Wie bekomme ich in eine Spalte K in Table1 einen Wert, der nicht in der Textdatei enthalten ist? Und wie kann ich an einen Wert in der Textdatei z.B. ein "A" voranstellen?

Nun da ich diese Fragen noch nicht gelöst habe (Könnt Ihr mit weiterhelfen?), mache ich natürlich Update-Abfragen im Anschluss... Ich möchte den Inhalt der Spalte K damit setzen.
Hier ist jedoch das Problem, dass das Update nichts macht, d.h. der pr.waitFor() oben bringt meiner Ansicht nach nichts.
Nur nach einem schmutzigen "Thread.sleep(2000)"-Aufruf würde es funktionieren, doch ist dies nicht zuverlässig, da ja die Import-Datei beliebig groß sein kann und 2 Sekunden vielleicht auch nicht ausreichen.

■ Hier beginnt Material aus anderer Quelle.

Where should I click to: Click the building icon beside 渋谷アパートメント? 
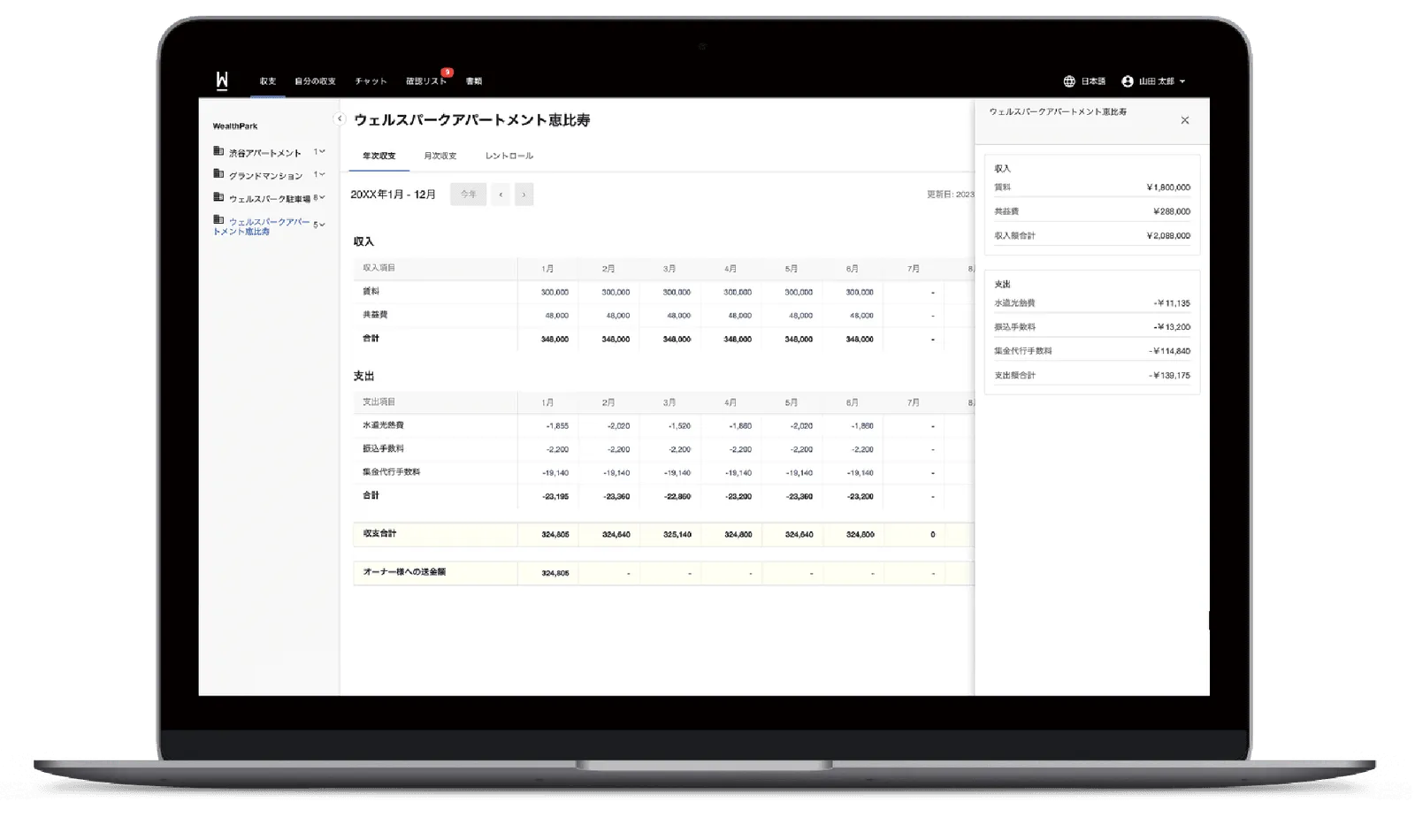click(x=218, y=151)
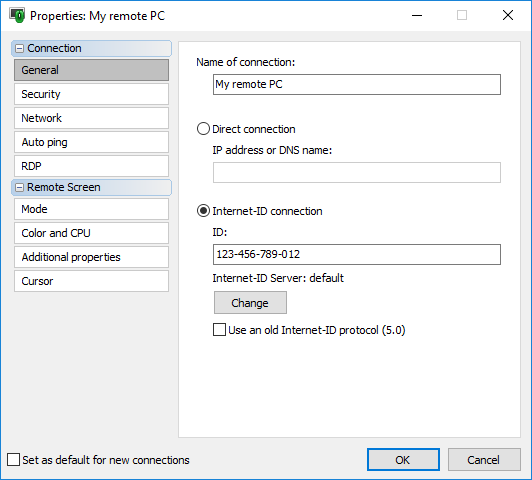Go to Color and CPU page

91,233
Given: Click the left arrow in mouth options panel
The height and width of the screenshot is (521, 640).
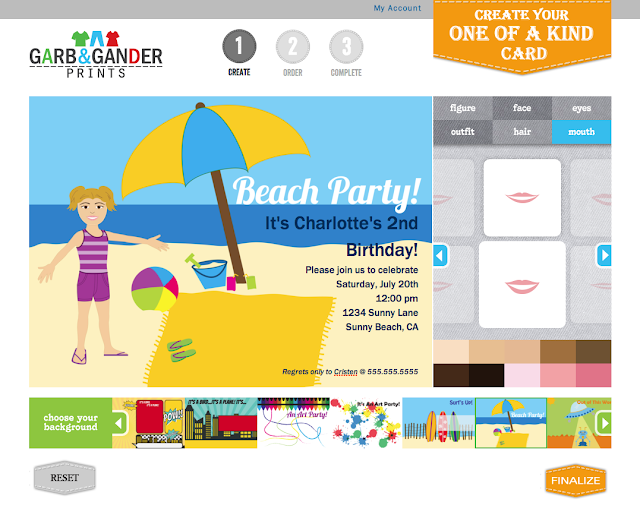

Wie kann man sonst die Java-Anwendung vor dem Update ordentlich warten lassen?
Und noch besser: Komme ich um den externen Aufruf umher und wie? Die Java/ODBC-Schnittstelle scheint den Import bzw. Load-Befehl zu ignorieren...

Vielen Dank im voraus für die Antworten,
Gruß


----------



## sparrow (9. Sep 2009)

Einfachste und unabhängigste Möglichkeit:

die .csv im Java-Programm durchlaufen und die entsprechenden Inserts in die Tabelle vornehmen.

Das hier wirkt auf mich ausgesprochen dirty.


----------



## higgy0815 (9. Sep 2009)

Klar ist das eine Möglichkeit.
Aber CSV parsen und für jede Zeile ein Insert absetzen ist doch recht zeitintensiv.
Zu was gibt einen Import-Befehl?


----------



## SlaterB (9. Sep 2009)

CSV ändern und wieder abspeichern/ kopieren und das externe Programm auf die geänderte Datei loslassen


----------



## higgy0815 (10. Sep 2009)

Hab's nach dem letzten Vorschlag realisiert. Funzt und geht recht schnell...
Vielen Dank für eure Antworten.
Das Themas kann geschlossen werden.


----------